§ **GIVEN REQUEST**
Recast the rows as a numbered list, beginning at the line that contains "You are a GUI" and stopping after the line that contains "[x=515, y=323]". Omit blank lines, and leave the pictures out.

— Start of RECORDS —

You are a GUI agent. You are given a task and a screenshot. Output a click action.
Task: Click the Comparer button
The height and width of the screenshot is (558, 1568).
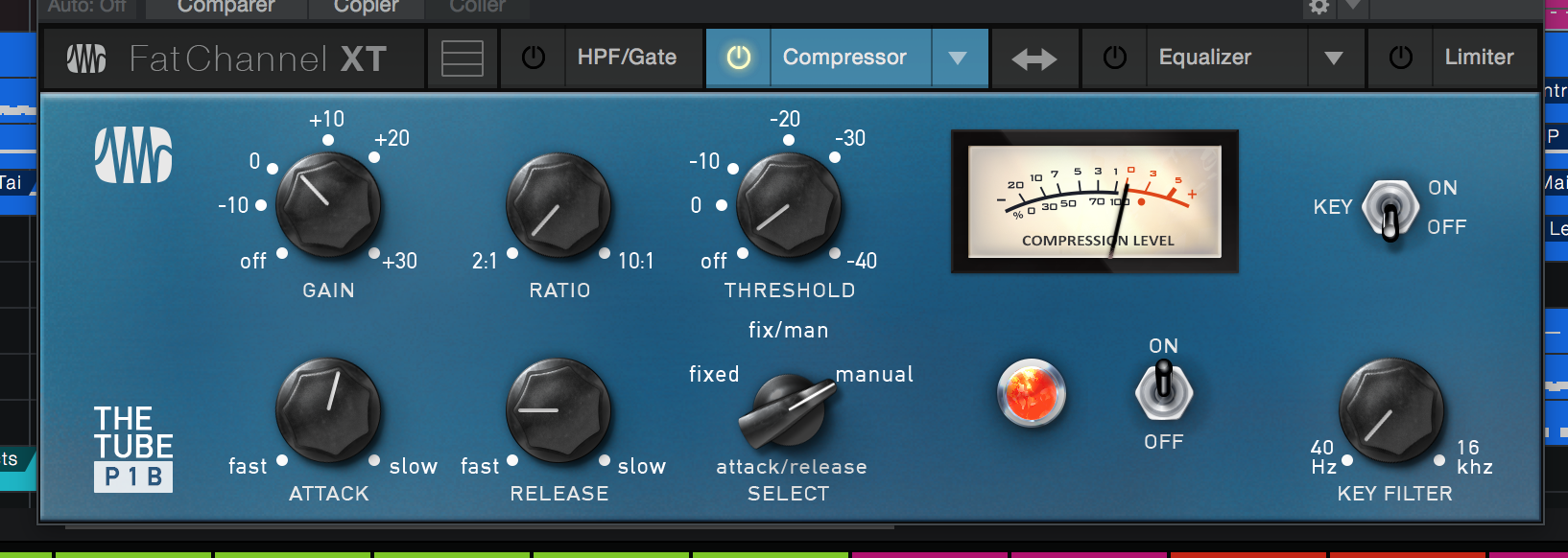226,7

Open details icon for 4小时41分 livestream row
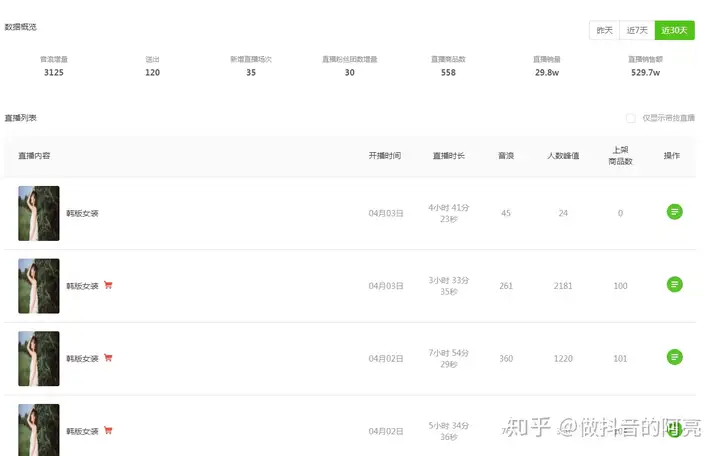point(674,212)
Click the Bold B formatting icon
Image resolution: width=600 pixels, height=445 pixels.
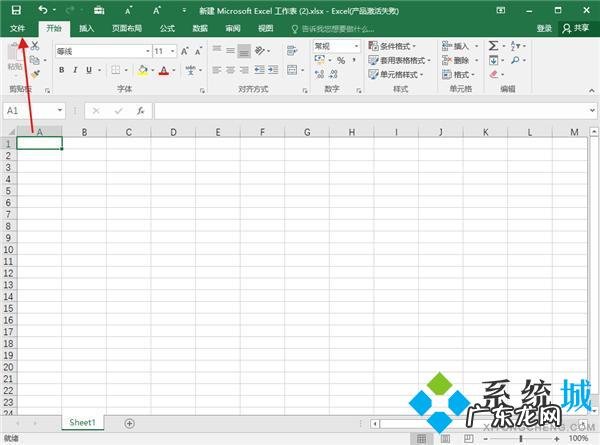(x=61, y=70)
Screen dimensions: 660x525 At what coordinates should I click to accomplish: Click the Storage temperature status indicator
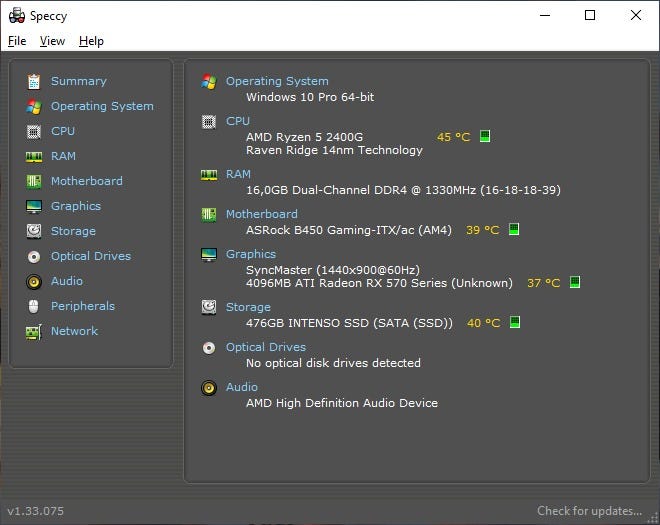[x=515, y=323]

— End of RECORDS —
— Start of RECORDS —

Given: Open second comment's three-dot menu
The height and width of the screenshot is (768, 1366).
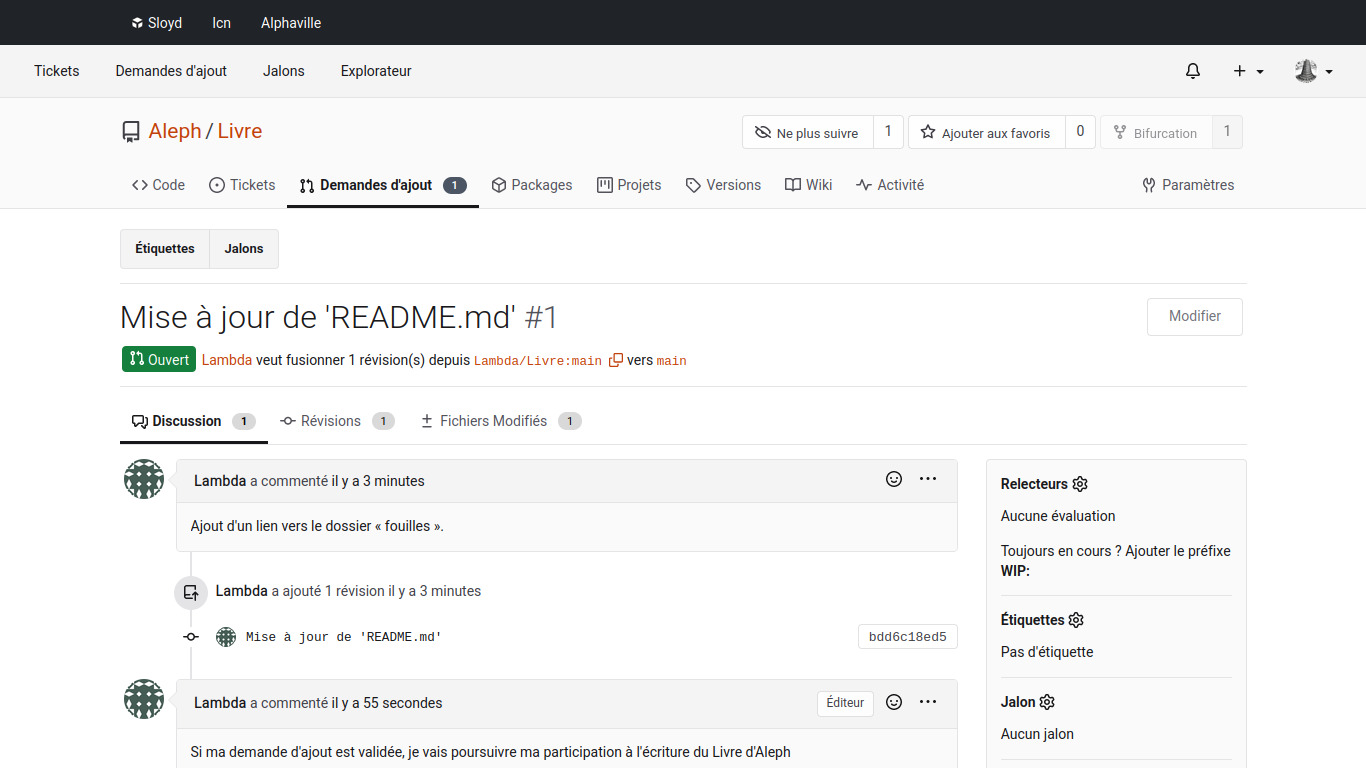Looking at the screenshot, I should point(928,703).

— End of RECORDS —

§ **OUTPUT FOR THIS EXERCISE**
1. You are a GUI agent. You are given a task and a screenshot. Output a click action.
2. Task: Click the Comparer button
3. The height and width of the screenshot is (558, 1568).
4. 226,7
5. Open details icon for 4小时41分 livestream row
6. point(674,212)
7. Click the Bold B formatting icon
8. Image resolution: width=600 pixels, height=445 pixels.
9. (x=61, y=70)
10. Screen dimensions: 660x525 At what coordinates should I click to accomplish: Click the Storage temperature status indicator
11. [x=515, y=323]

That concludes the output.